Hey thanks a million Michael, and others who have contributed! Just bought a Rokinon 14mm and this thread has a wealth of useful info for me - answers to questions I didn't know existed and new questions I should be asking. I'll post them on the board as soon as I think I can intelligently pose them
Some time ago I published a beginners guide to manual lenses on the sony a7 most of the advanced users here probably won't learn anything new but if you are abeginner it could be helpful to learn the basics of using manual lenses on the Sony Alpha 7
I thought this was worth posting for easy reference ... from the Zeiss Lens Blog;
"Over the course of time ZEISS has published a lot of interesting technical articles about the physical basics of camera lenses. However, after some years not every article can be found that easily. That’s why we decided to publish them all in one blog post to give you easy access."
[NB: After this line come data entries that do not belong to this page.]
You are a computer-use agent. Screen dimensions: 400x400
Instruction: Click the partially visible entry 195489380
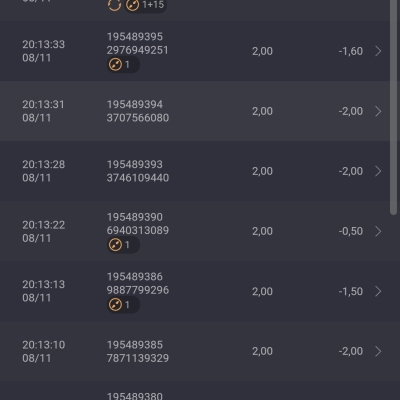pos(135,396)
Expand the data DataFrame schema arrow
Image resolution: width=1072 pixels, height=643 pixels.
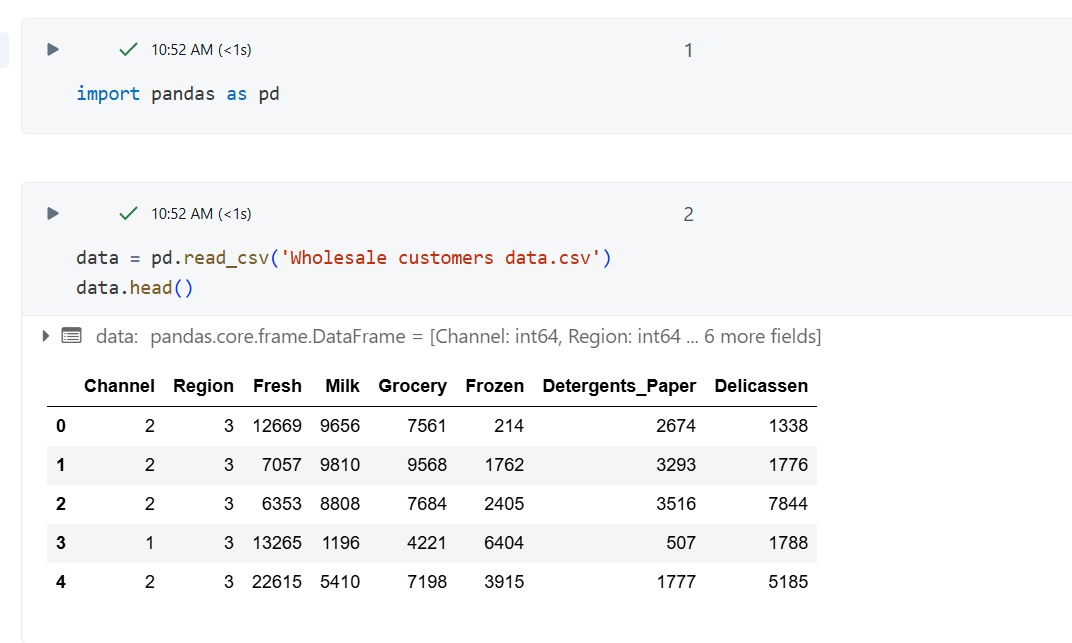coord(46,336)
Hoping someone can answer this: I just tried my old Nikkor-S 55mm f1.2 lens on my D750 Body. It appears that I have to set the aperture to what I want & then mount the lens for it to work. Make sense? Any way to get it so I can simply mount this old lens and be able to rotate the aperture ring to what I want? Thanks.
bobring wrote:
Hoping someone can answer this: I just tried my old Nikkor-S 55mm f1.2 lens on my D750 Body. It appears that I have to set the aperture to what I want & then mount the lens for it to work. Make sense? Any way to get it so I can simply mount this old lens and be able to rotate the aperture ring to what I want? Thanks.
I'm not a Nikon shooter but did find a few links on google, hope these help. The first link talks about conversions and who might do them, the third is just a list of older 55mm f1.2 versions, it might help with identification?
A great summary, though I'm not used to thinking of lenses in the native mount by third parties as alt lenses.
Can I suggest adding PK/PKA & T2 to the glossary, and perhaps some of the more common rangefinder/enlarger mounts (LTM & M39x1 are great for adapting on mirrorless cameras.